I was annoyed with myself for forgetting about the spider strands on the third floor map. I mentioned this in the play by play above, but the actual description was even worse than I described. I had told the PCs all about the central courtyard and the view from the castle walls and the portcullis winches, and they were deep in discussing the merits of opening the portcullis to make a fast retreat versus paying the gnomes more to stand by to lift them with the crane, and then I say, "hey, oops, here's this important detail that you probably would have noticed much, much earlier." Not my proudest moment in GM'ing.

What Next?

I expect the fight against the siege beast in the chapel to go poorly for him: he's a flesh and blood monster, and being as big as a water buffalo doesn't help much when several people are firing 7.62mm into you.

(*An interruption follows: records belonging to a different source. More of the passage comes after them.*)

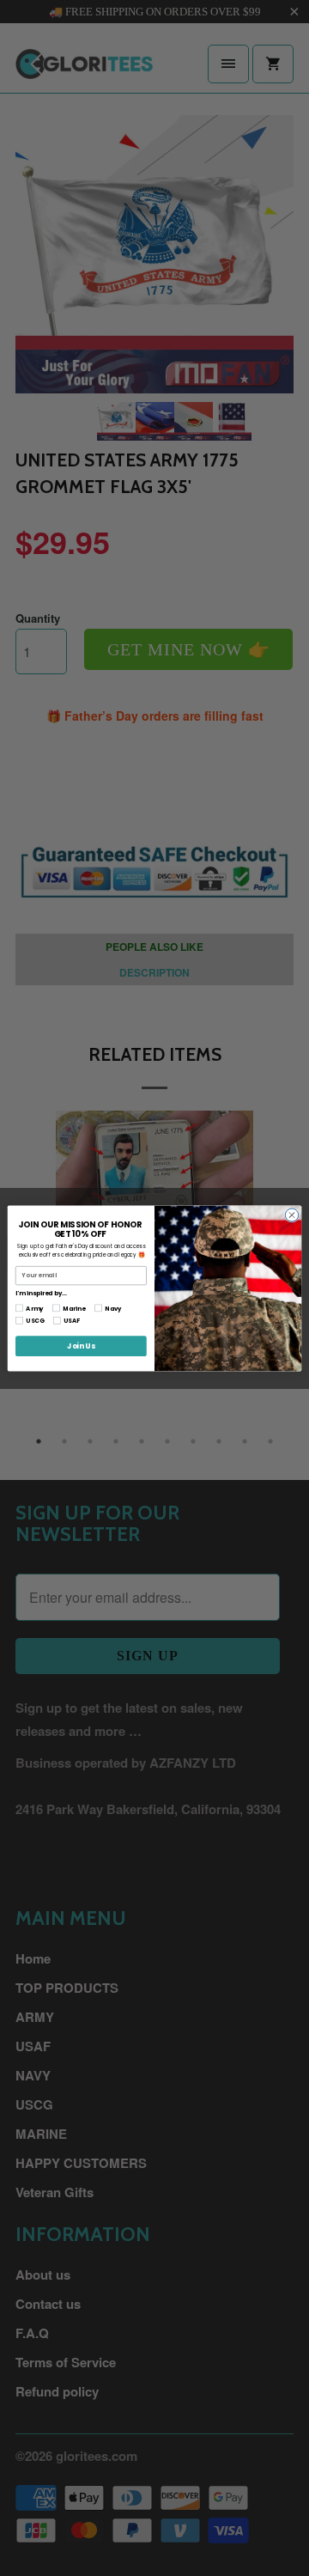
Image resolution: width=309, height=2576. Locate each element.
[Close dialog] (291, 1214)
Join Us (80, 1345)
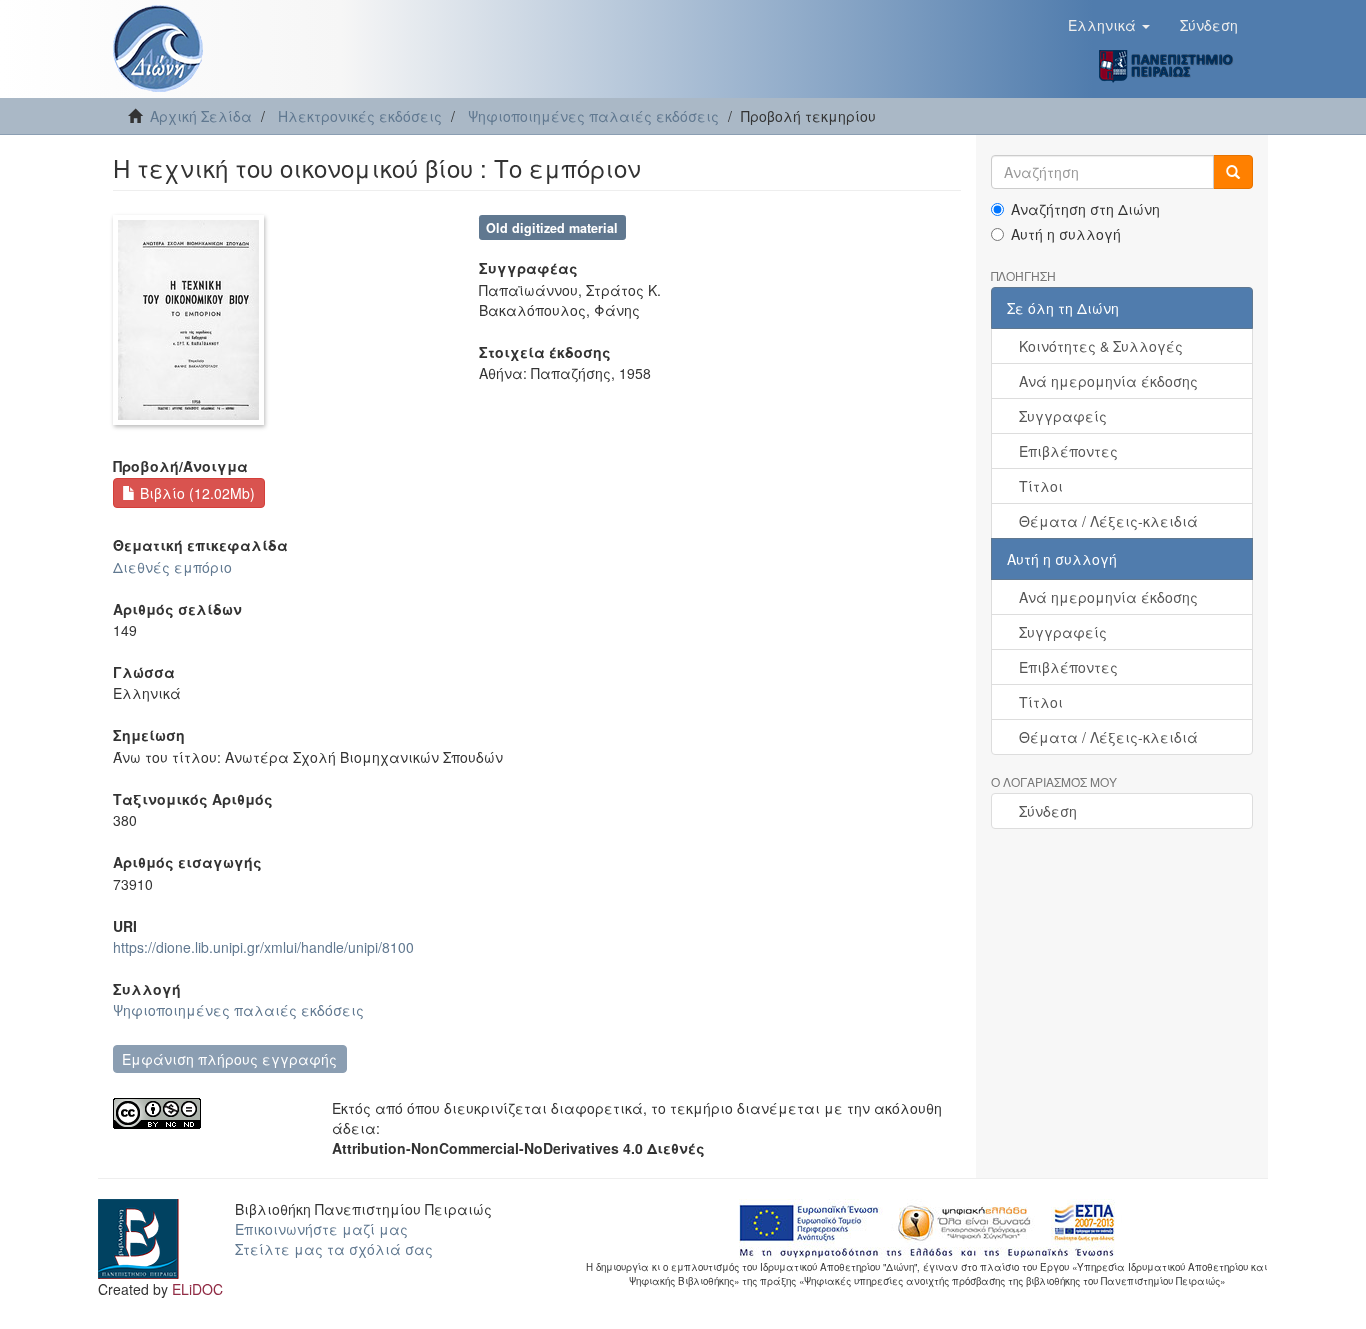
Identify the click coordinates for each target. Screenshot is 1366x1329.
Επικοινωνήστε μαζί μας (321, 1229)
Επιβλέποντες (1068, 451)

There may be some surprises, but nothing that the PCs won't be able to cope with. So hopefully that will no more than half the next session. And then if the players can manage to avoid being distracted by something shiny, they'll be able to get home, complete the expedition, and earn CPs.

I'm not sure what will happen after that. Ryan lost one of his guns to the gargoyles, so he may want to recover that, but everyone needs better armor and melee skills before they try that. The PCs will also have earned at least some real money, so they'll definitely be coming back to the Castle. I'm just curious as to where they'll want to explore next.